Q: What if I want to reinstall the OS? Do I lose my data?

A: The way that Windows Home Server works, is that when you or the OEM does the initial installation, the setup routine partitions the first hard drive into a 20 GB SYS partition and the remainder of the first hard drive as the first (or primary) DATA partition. All other drives in the system are formatted, and added to the Home Server storage pool as secondary DATA partitions. The SYS partition contains the Windows Home Server Operating System.  Also, when you use the shared folders functionality of Windows Home Server your data is on the  primary and secondary DATA partitions and spread out across the other hard drives in the server,.  If you have Folder Duplication enabled, your data is also duplicated.
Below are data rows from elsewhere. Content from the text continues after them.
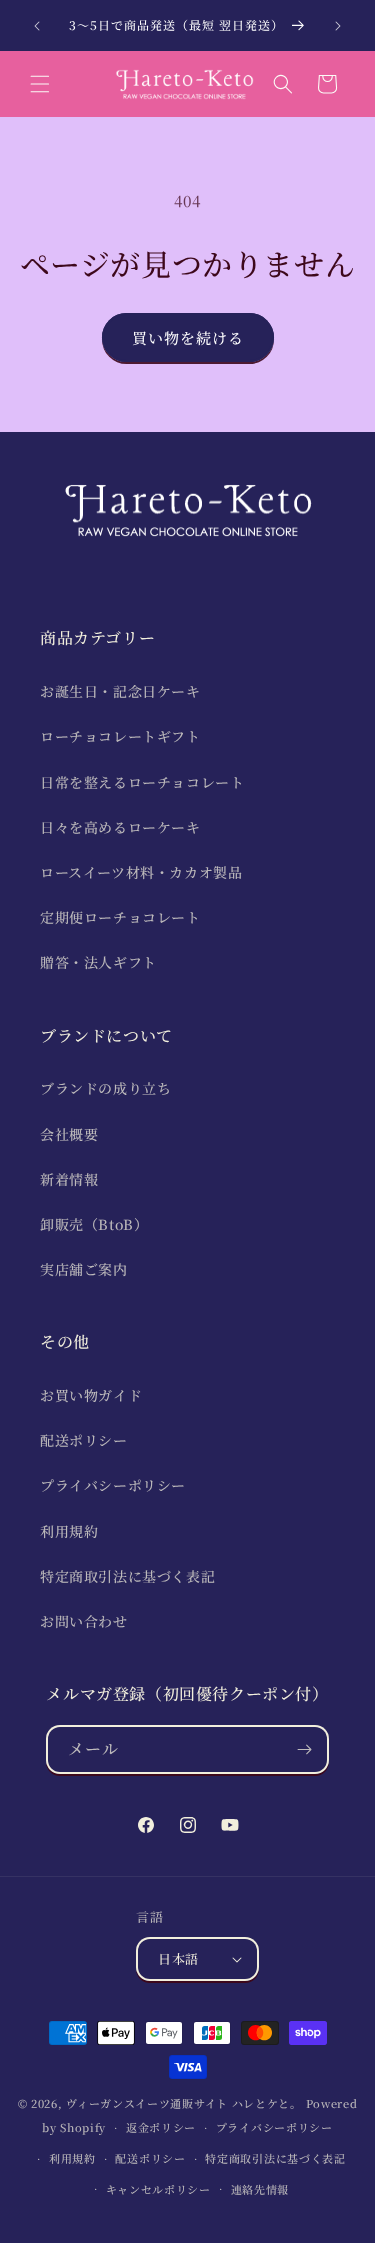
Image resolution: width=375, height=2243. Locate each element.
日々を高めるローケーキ (120, 827)
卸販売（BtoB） (94, 1224)
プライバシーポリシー (113, 1485)
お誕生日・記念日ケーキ (120, 691)
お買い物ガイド (91, 1395)
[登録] (305, 1749)
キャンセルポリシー (158, 2189)
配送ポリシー (84, 1440)
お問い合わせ (84, 1621)
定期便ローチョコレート (120, 917)
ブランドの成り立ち (105, 1088)
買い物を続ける (188, 337)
If you have built the home server yourself you can just pop in the DVD, and select Server Reinstallation. If you have purchased an OEM unit, they will have their own steps for accomplishing the same task. You shouldn’t lose your data with the Server Reinstallation method as it only formats the SYS partition, but there is always the chance, so make you are doing everything possible to protect your data.

Q: What alternative means do I have to retrieve shared folder files from their drives if I can’t get the WHS to boot up?

A: All disks are NTFS. You can take the drives out of your Home Server, and put them into a different computer, and then access the drives as if they were a regular drive. The directory structure will be laid out like drive letter -> DE (folder)-> sharename  (folder named after a share on your Home Server) -> your data and then you can copy the files off of the drives to the storage medium of your choice.

To minimize your risk of potentially losing data, you should use high quality hard drives, use multiple hard drives in your Home Server, and enable Folder Duplication for of your shared folders. Yes, duplication uses more storage space, but it is definitely worth it to save years of precious memories.